The police say that the shot was an accident. Mr. Culosi's family suspects the
officer saw Mr. Culosi reaching for his cellphone and thought he had a
gun.
Assault-style raids have even been used in recent years
to enforce regulatory law. Armed federal agents from the Fish & Wildlife
Service raided the floor of the Gibson Guitar factory in Nashville in 2009, on
suspicion of using hardwoods that had been illegally harvested in Madagascar.
Gibson settled in 2012, paying a $300,000 fine and admitting to violating the
Lacey Act. In 2010, the police department in New Haven, Conn., sent its SWAT
team to raid a bar where police believed there was underage drinking. For sheer
absurdity, it is hard to beat the 2006 story about the Tibetan monks who had
overstayed their visas while visiting America on a peace mission. In Iowa, the
hapless holy men were apprehended by a SWAT team in full gear.

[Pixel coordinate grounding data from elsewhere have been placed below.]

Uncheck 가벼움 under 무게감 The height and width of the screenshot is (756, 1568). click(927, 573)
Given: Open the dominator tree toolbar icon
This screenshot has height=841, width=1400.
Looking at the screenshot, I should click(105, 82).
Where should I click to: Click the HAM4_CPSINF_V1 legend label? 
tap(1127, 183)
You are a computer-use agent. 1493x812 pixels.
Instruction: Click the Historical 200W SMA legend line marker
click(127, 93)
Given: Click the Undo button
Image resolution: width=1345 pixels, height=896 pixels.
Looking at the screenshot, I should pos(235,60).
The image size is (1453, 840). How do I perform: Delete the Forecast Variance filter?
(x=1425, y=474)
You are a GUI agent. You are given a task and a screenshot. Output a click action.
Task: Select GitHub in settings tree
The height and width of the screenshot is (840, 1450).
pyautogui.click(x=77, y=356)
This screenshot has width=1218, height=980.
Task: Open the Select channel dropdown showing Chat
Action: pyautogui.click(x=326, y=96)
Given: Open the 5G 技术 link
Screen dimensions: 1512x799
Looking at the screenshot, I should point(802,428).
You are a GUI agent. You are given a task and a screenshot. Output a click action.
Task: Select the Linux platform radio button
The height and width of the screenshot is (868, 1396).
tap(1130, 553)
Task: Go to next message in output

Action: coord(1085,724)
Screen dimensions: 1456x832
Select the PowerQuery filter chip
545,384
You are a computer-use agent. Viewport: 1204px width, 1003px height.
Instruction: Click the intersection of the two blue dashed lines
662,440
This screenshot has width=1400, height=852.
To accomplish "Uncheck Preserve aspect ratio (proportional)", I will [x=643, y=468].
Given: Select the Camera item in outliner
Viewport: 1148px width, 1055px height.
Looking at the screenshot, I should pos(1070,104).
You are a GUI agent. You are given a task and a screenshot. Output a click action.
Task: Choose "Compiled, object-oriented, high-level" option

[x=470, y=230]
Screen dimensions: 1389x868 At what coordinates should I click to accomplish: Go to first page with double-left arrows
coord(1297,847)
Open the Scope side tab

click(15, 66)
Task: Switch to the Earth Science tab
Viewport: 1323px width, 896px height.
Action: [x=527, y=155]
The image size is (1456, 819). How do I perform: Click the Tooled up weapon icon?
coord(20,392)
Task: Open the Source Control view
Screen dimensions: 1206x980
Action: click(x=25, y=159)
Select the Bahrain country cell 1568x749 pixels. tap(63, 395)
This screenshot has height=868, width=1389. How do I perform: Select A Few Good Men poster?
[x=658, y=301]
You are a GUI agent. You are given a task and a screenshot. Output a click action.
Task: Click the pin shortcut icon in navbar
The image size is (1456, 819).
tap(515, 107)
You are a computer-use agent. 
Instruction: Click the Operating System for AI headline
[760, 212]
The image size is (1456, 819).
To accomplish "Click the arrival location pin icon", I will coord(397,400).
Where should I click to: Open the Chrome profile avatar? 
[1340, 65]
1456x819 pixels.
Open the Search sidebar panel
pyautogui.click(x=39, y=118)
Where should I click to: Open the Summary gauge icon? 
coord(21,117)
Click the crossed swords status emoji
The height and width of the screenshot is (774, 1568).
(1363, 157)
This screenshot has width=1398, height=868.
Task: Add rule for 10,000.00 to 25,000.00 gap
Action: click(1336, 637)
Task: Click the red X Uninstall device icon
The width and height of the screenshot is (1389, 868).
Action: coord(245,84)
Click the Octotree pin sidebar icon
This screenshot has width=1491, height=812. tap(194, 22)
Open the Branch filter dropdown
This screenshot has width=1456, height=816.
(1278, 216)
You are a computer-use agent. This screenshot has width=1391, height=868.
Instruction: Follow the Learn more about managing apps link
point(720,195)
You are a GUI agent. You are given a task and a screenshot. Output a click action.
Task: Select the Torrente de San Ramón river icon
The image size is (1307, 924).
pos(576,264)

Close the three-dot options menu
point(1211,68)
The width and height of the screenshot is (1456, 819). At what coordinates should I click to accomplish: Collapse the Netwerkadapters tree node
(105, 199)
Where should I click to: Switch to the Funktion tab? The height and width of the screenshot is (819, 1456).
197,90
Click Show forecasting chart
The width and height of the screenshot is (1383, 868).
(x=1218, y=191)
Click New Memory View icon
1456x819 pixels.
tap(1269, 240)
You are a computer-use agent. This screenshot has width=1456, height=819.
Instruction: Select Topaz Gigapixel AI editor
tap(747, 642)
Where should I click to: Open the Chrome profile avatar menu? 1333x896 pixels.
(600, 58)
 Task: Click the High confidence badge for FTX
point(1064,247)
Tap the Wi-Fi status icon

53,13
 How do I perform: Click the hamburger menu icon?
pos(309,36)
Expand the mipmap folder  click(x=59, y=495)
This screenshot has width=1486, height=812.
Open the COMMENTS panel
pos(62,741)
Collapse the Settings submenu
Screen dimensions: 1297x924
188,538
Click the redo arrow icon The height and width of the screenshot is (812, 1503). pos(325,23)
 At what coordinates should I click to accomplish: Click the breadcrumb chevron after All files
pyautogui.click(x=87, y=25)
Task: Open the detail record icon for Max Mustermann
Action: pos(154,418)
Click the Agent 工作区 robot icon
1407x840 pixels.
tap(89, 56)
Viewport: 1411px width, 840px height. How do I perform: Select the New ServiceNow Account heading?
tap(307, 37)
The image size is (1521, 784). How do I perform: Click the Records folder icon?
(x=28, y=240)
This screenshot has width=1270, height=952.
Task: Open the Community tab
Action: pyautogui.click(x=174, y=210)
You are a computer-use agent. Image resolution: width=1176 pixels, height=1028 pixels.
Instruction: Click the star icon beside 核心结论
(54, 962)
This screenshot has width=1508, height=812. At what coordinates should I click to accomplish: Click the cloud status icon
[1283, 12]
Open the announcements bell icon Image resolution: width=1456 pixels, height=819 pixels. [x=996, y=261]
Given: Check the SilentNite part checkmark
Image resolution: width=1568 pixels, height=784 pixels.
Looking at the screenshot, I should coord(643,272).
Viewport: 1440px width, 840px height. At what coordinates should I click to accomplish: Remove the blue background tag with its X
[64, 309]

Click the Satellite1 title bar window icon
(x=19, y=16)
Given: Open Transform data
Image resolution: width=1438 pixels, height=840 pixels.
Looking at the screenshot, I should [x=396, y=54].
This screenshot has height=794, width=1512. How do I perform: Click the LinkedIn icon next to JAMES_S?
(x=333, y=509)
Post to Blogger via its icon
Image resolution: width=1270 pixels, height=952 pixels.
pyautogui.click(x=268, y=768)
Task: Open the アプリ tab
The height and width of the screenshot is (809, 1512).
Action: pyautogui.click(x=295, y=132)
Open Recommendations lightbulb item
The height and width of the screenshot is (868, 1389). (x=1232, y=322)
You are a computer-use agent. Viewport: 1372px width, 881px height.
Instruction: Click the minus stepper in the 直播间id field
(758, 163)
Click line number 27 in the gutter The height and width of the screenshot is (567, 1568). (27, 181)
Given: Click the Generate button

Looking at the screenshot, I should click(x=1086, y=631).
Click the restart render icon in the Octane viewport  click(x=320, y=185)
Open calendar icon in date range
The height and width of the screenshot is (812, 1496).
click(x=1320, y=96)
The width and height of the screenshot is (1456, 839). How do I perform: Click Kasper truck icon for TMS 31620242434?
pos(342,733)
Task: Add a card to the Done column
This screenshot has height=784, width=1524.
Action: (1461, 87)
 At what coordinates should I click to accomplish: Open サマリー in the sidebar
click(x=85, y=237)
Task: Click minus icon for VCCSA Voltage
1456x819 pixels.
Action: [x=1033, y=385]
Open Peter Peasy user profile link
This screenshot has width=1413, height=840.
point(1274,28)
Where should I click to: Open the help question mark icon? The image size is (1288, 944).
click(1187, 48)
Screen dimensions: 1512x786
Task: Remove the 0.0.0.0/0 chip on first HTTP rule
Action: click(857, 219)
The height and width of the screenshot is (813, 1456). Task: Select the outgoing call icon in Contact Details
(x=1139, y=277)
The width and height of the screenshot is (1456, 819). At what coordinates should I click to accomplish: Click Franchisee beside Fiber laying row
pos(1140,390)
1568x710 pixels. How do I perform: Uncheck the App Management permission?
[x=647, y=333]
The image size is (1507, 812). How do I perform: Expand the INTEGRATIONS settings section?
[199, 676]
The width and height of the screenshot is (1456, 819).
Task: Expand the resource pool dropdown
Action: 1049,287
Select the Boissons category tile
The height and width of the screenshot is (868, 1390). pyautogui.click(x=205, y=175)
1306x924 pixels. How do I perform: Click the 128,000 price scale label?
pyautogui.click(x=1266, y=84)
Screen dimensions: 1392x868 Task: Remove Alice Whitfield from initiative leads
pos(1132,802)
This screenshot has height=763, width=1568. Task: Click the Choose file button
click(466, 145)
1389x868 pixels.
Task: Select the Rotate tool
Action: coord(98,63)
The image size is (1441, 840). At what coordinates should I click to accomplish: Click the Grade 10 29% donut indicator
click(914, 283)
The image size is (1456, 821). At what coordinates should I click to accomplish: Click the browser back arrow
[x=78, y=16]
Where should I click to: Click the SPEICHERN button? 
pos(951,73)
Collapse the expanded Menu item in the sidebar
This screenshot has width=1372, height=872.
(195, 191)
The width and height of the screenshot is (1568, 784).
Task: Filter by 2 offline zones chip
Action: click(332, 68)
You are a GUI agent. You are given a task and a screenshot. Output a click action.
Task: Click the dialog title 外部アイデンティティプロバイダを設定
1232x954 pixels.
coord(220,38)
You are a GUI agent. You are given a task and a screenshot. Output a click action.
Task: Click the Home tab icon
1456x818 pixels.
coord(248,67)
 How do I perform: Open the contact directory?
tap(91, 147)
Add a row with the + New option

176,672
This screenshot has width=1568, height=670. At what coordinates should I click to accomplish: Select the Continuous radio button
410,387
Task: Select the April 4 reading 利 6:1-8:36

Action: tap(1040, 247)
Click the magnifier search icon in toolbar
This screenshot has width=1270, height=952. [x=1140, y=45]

Unfortunately, the activities of aggressive, heavily
armed SWAT units often result in needless bloodshed: Innocent bystanders have
lost their lives and so, too, have police officers who were thought to be
assailants and were fired on, as (allegedly) in the case of Matthew David
Stewart.
In my own research, I have collected over 50 examples in
which innocent people were killed in raids to enforce warrants for crimes that
are either nonviolent or consensual (that is, crimes such as drug use or
gambling, in which all parties participate voluntarily). These victims were
bystanders, or the police later found no evidence of the crime for which the
victim was being investigated. They include Katherine Johnston, a 92-year-old
woman killed by an Atlanta narcotics team acting on a bad tip from an informant
in 2006; Alberto Sepulveda, an 11-year-old accidentally shot by a California
SWAT officer during a 2000 drug raid; and Eurie Stamps, killed in a 2011 raid on
his home in Framingham, Mass., when an officer says his gun mistakenly
discharged. Mr. Stamps wasn't a suspect in the investigation.
What would it take to dial back such excessive police
measures? The obvious place to start would be ending the federal grants that
encourage police forces to acquire gear that is more appropriate for the
battlefield. Beyond that, it is crucial to change the culture of militarization
in American law enforcement.
Consider today's police recruitment videos (widely
available on YouTube), which often feature cops rappelling from helicopters,
shooting big guns, kicking down doors and tackling suspects. Such campaigns
embody an American policing culture that has become too isolated,
confrontational and militaristic, and they tend to attract recruits for the
wrong reasons.
If you browse online police discussion boards, or chat
with younger cops today, you will often encounter some version of the phrase,
"Whatever I need to do to get home safe." It is a sentiment that suggests that
every interaction with a citizen may be the officer's last. Nor does it help
when political leaders lend support to this militaristic self-image, as New York
City Mayor Michael Bloomberg did in 2011 by declaring, "I have my own
army in the NYPD—the seventh largest army in the world."
The motivation of the average American cop should not
focus on just making it to the end of his shift. The LAPD may have given us the
first SWAT team, but its motto is still exactly the right ideal for American
police officers: To protect and serve.
SWAT teams have their place, of course, but they should
be saved for those relatively rare situations when police-initiated violence is
the only hope to prevent the loss of life. They certainly have no place as
modern-day vice squads.
Many longtime and retired law-enforcement officers have
told me of their worry that the trend toward militarization is too far gone.
Those who think there is still a chance at reform tend to embrace the idea of
community policing, an approach that depends more on civil society than on brute
force.
In this very different view of policing, cops walk
beats, interact with citizens and consider themselves part of the neighborhoods
they patrol—and therefore have a stake in those communities. It's all about a
baton-twirling "Officer Friendly" rather than a Taser-toting RoboCop.
Mr. Balko is the author of "Rise of the Warrior
Cop," published this month by PublicAffairs.